Tailoring the morphological features of sol–gel synthesized mesoporous hydroxyapatite using fatty acids as an organic modifier
Abstract
Nowadays, owing to their large surface area, enhanced pore volume, increased porosity, and variable pore size, mesoporous materials, such as mesoporous silica and mesoporous carbon, have attracted significant attention in the areas of physical science and biomedical sciences. Due to their compositional and biological similarities to natural tissues, synthetic nanoscaled mesoporous hydroxyapatite (MPHA) nanoparticles possess good biocompatibility, bioactivity, and osteoconductivity and have recently expanded their applicability in a wide range of fields such as in tissue replacement, drug/gene delivery carriers, and biocompatible coatings. In this study, we defined a novel route to synthesize mesoporous hydroxyapatite nanoparticles by the sol–gel method in the presence of stearic acid (SA), a biocompatible medium chain fatty acid that would function as an organic modifier. The as-prepared HAP particles were subjected to structural, functional and morphological characterization.
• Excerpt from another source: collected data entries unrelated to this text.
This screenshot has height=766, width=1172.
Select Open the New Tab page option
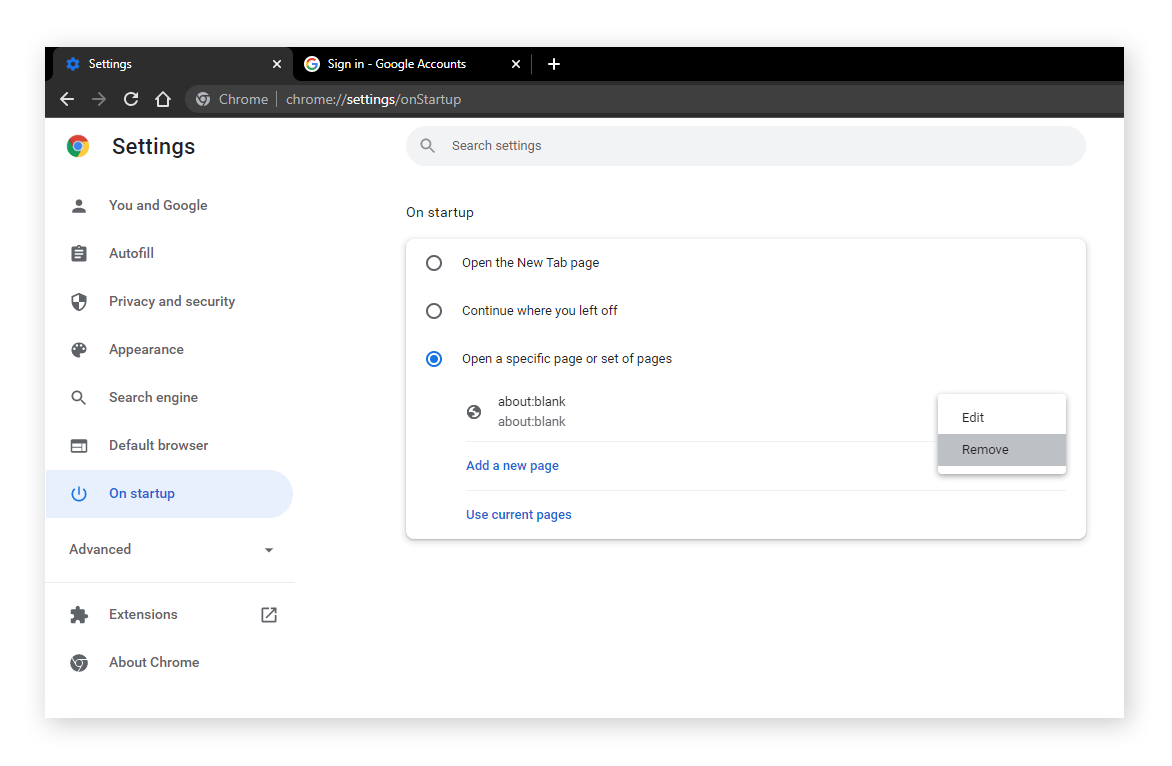tap(434, 263)
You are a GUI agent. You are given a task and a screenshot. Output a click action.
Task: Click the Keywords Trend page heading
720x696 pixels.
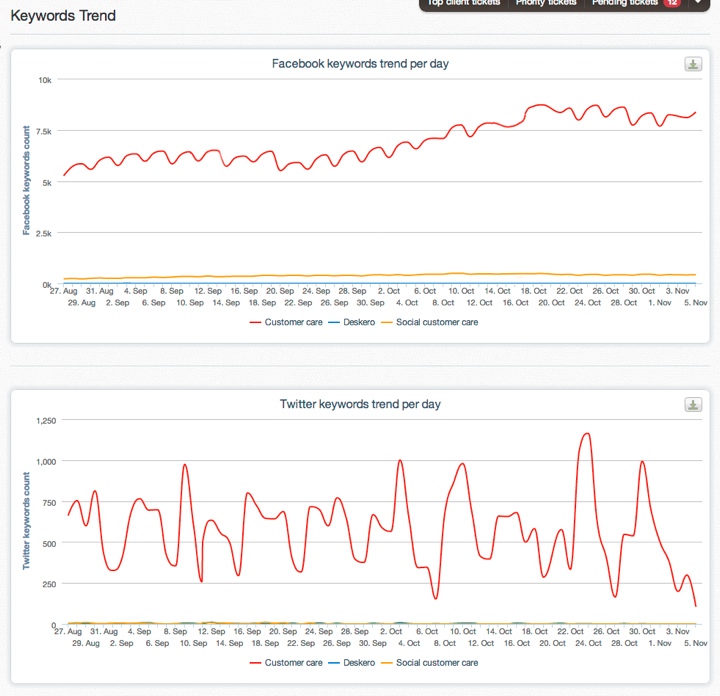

Mesopores in HAP were observed for samples synthesized at pH 11 by removing the organic template. The porosity of HAP was confirmed by the Brunauer–Emmett–Teller (BET) analysis. The apatite deposition phenomenon in simulated body fluid at pH 7.4 confirms their in vitro bioactivity, and based on the in vitro cytotoxicity examined using Vero cell cultures, the as-prepared HAP particles exhibit excellent cytocompatibility and cell viability as high as 83% at an extract concentration as low as 25%. Moreover, the loading and leaching behavior of the drug in mesoporous HAP was studied using methionine (MT), an essential amino acid. These results confirm that nano mesoporous hydroxyapatite loaded with MT can be a potential aspirant as a biomaterial in biomedical applications.